▸ EXERCISE: Could you set out the material below as a numbered list, skipping any blank lines and leaving the pictures out?

[Click-target data]
-*-*-
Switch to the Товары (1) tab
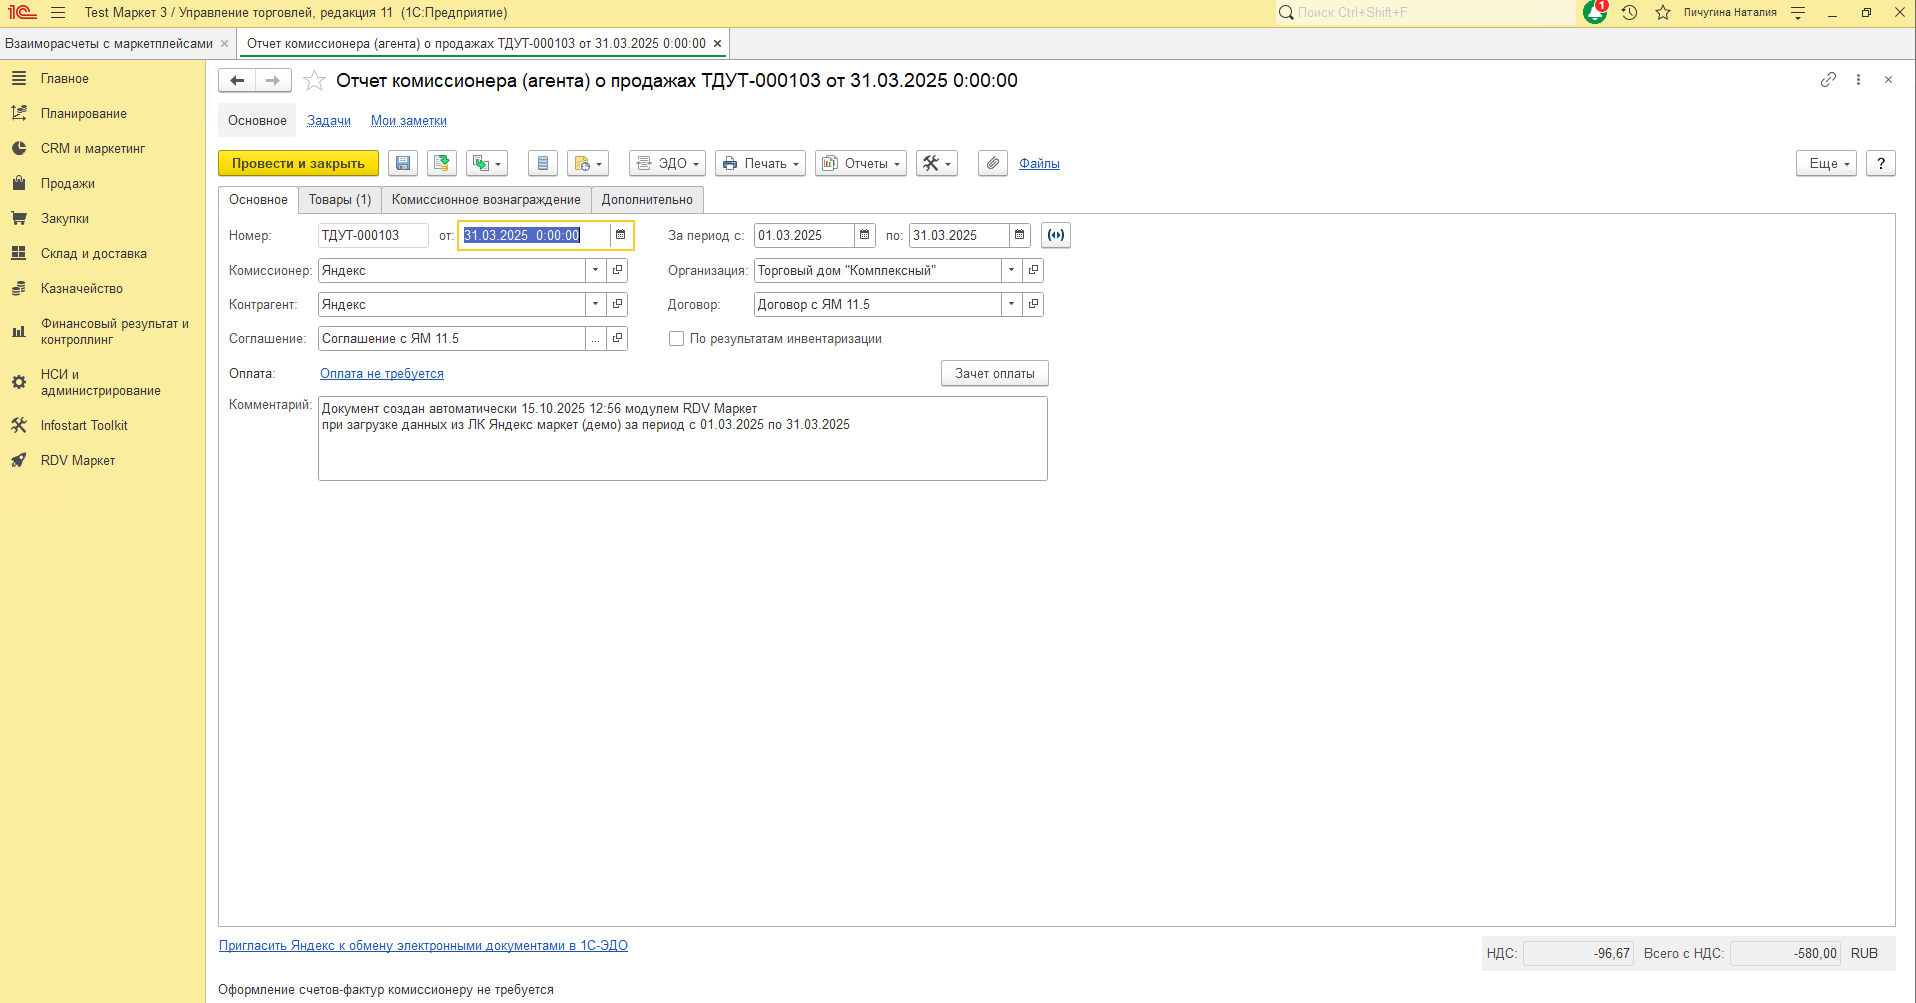 click(340, 200)
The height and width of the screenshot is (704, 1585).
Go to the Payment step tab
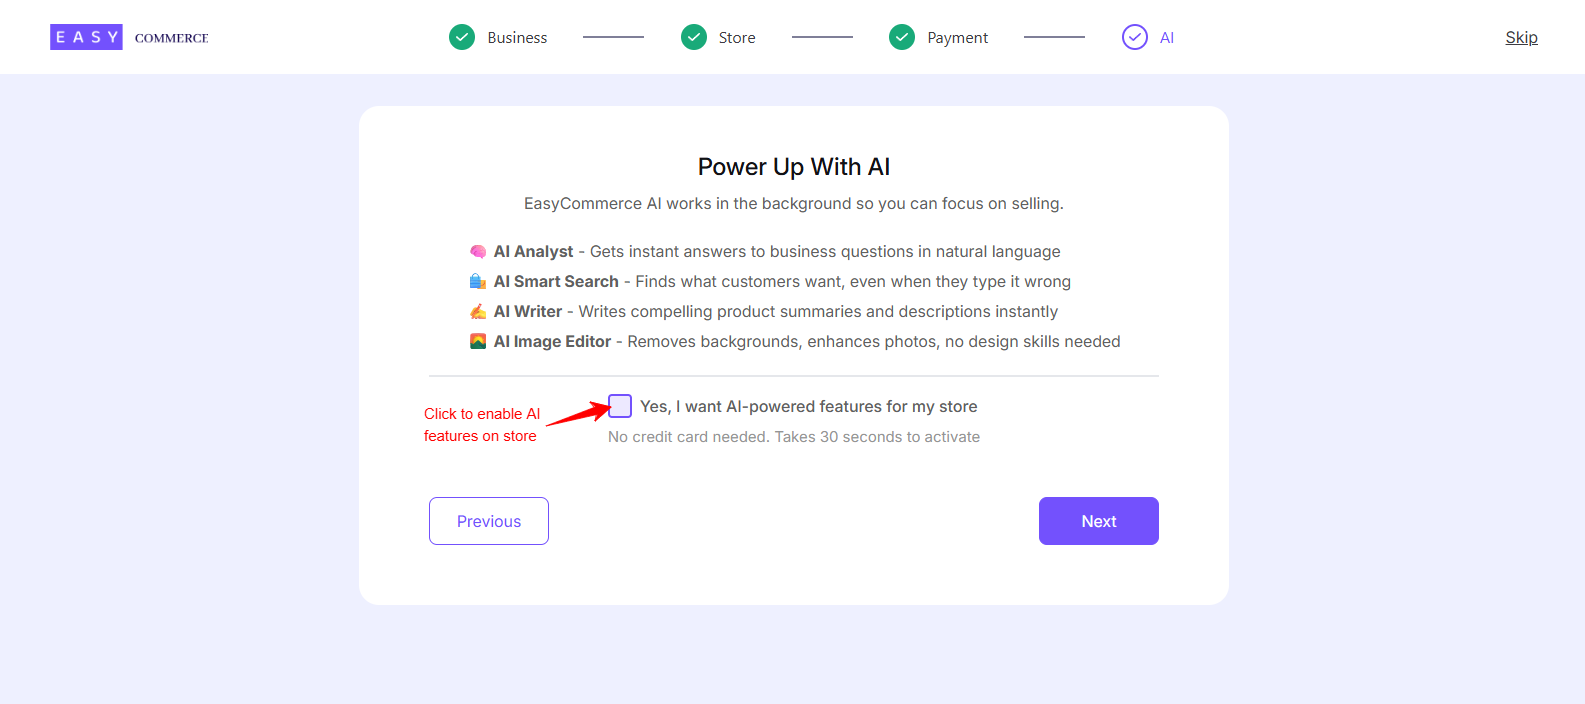click(957, 38)
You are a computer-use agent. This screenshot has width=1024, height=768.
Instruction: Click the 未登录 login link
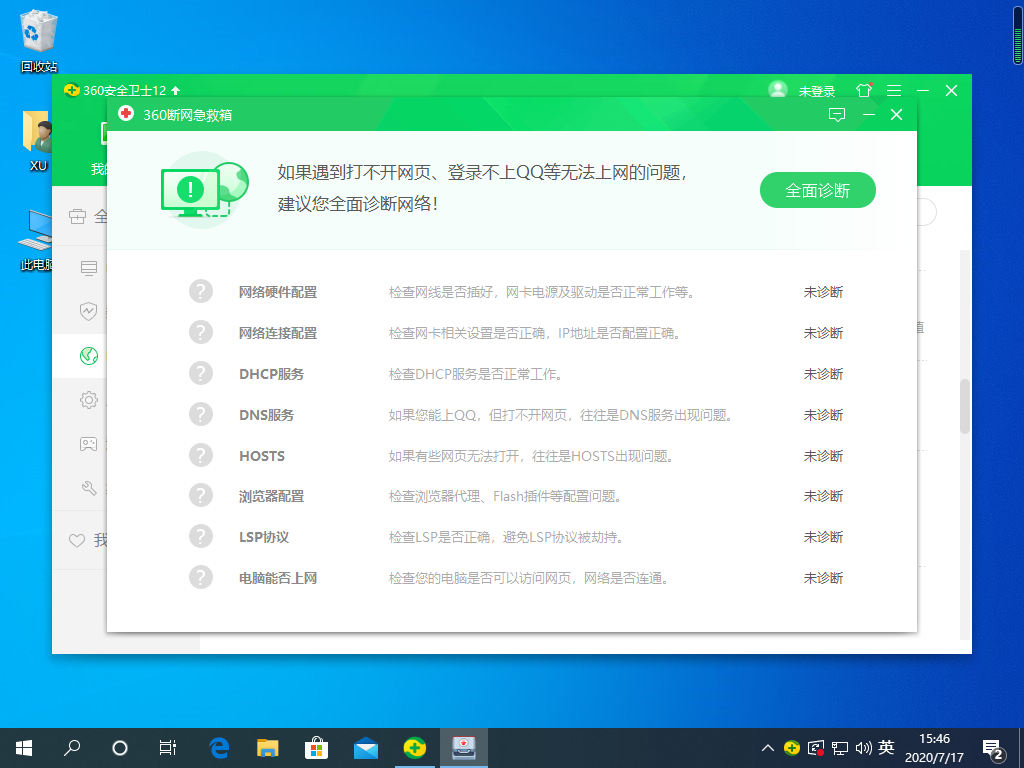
-*-*-
▸ EXERCISE RESULT:
1. Switch to the Товары (1) tab
2.  click(340, 200)
3. The height and width of the screenshot is (704, 1585).
4. Go to the Payment step tab
5. click(957, 38)
6. You are a computer-use agent. This screenshot has width=1024, height=768.
7. Instruction: Click the 未登录 login link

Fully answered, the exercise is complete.